═════ Input data

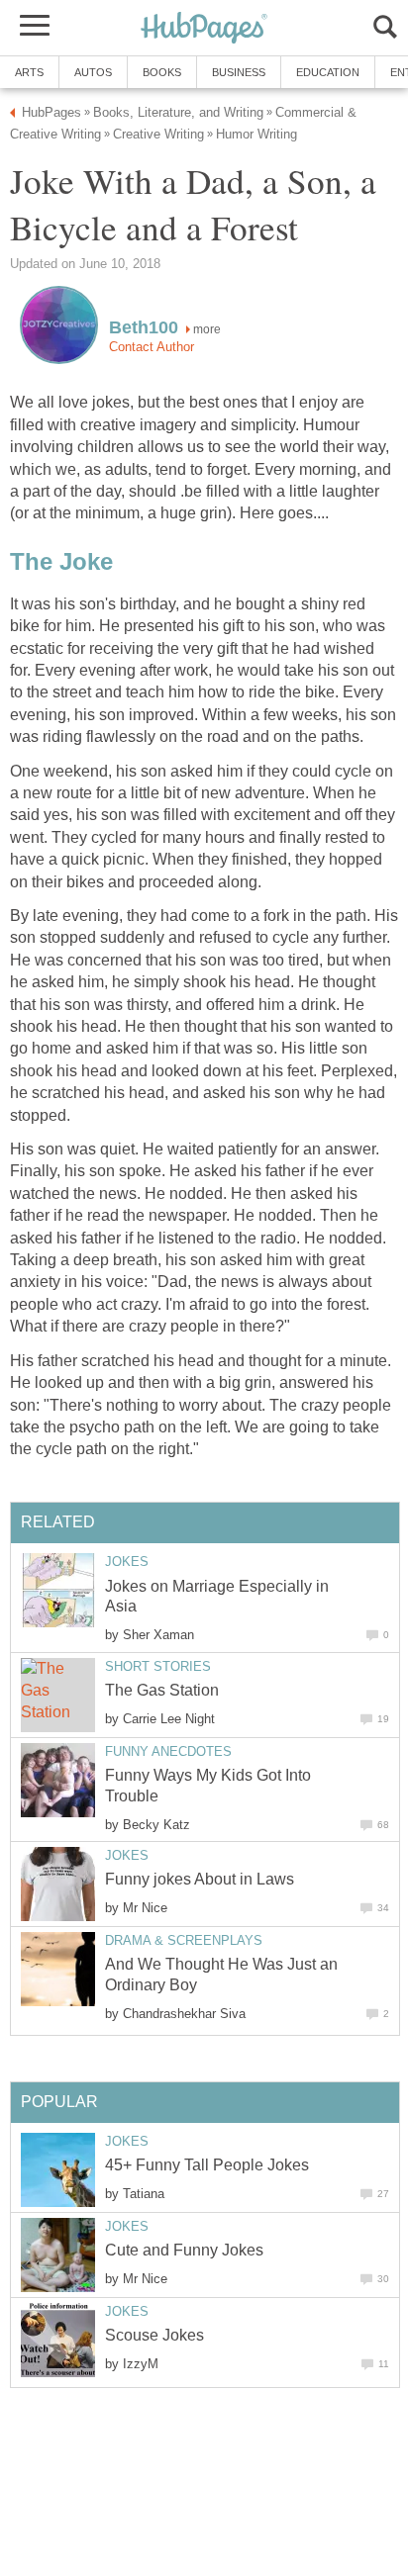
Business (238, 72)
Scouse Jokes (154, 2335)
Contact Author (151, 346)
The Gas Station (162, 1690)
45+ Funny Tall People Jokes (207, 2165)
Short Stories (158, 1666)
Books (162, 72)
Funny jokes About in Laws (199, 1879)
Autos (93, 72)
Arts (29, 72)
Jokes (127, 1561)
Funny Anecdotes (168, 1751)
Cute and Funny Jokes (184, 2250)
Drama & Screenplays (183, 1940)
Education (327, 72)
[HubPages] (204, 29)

══════════
═════ Input data

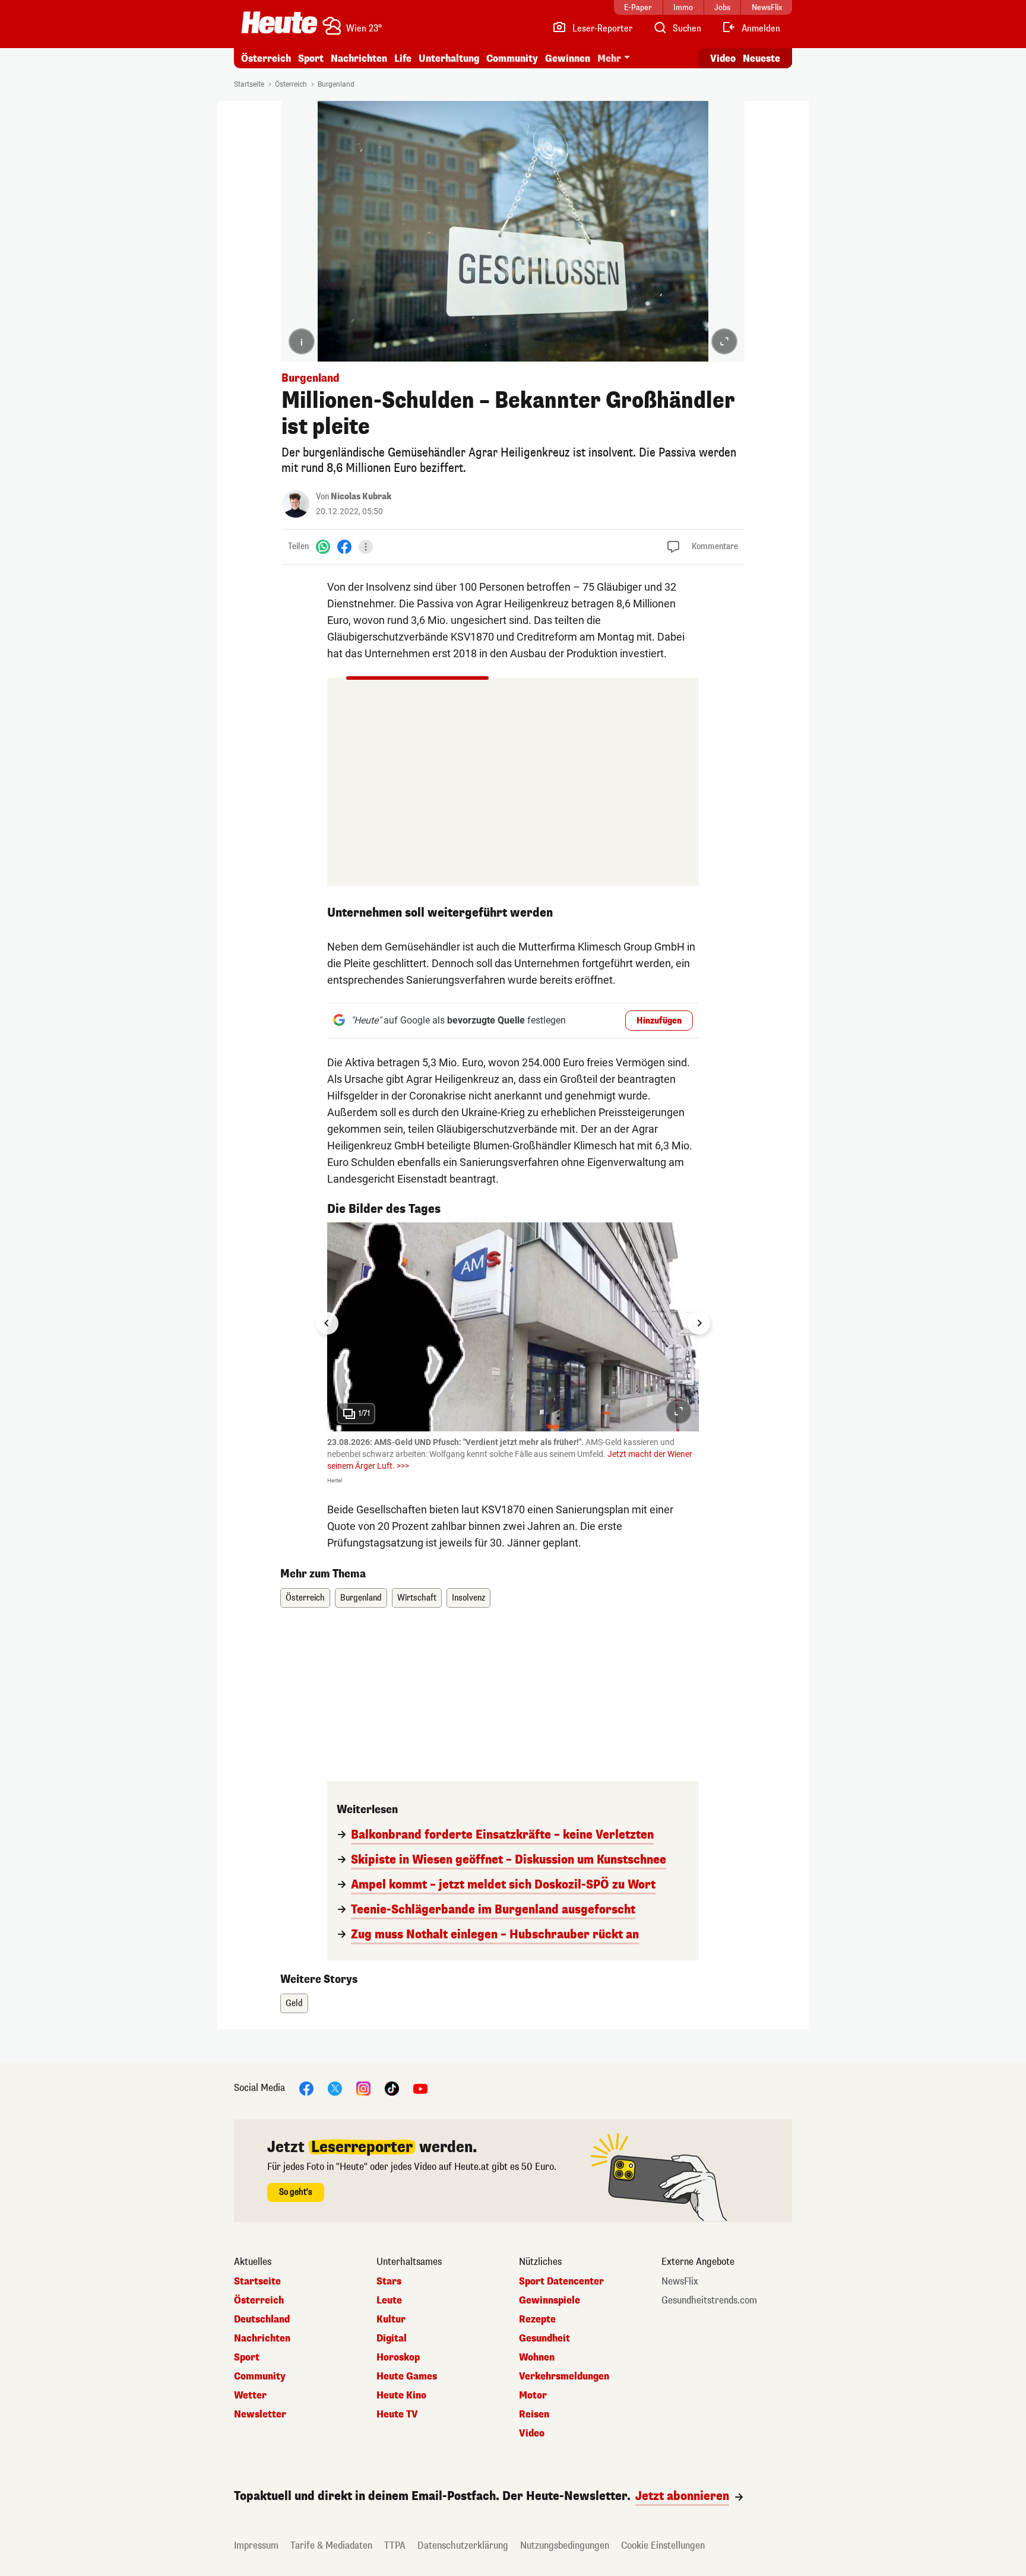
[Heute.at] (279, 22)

══════════
═════ Input data

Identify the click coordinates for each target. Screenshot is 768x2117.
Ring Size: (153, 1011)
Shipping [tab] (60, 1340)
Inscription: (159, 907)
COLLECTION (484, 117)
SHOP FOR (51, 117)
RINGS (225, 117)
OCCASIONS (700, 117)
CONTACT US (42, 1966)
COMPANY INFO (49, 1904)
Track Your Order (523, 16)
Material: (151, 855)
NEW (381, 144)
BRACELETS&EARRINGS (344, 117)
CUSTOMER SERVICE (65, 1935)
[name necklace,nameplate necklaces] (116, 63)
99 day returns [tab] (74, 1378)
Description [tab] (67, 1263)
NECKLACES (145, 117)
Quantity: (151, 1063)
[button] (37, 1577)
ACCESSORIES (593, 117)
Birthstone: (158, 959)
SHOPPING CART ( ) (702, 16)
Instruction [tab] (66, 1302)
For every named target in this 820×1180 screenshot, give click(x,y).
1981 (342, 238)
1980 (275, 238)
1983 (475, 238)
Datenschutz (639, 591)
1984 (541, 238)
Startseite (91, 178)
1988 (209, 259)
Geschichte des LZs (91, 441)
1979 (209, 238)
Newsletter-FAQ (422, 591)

══════════

**Work to be completed**
Please reproduce exactly the lines in the listing above from the one containing "Birthstone: (158, 959)" through the one containing "Newsletter-FAQ (422, 591)", both included, and nothing more.

**Response to the task**
Birthstone: (158, 959)
SHOPPING CART ( ) (702, 16)
Instruction [tab] (66, 1302)
For every named target in this 820×1180 screenshot, give click(x,y).
1981 (342, 238)
1980 (275, 238)
1983 (475, 238)
Datenschutz (639, 591)
1984 (541, 238)
Startseite (91, 178)
1988 (209, 259)
Geschichte des LZs (91, 441)
1979 (209, 238)
Newsletter-FAQ (422, 591)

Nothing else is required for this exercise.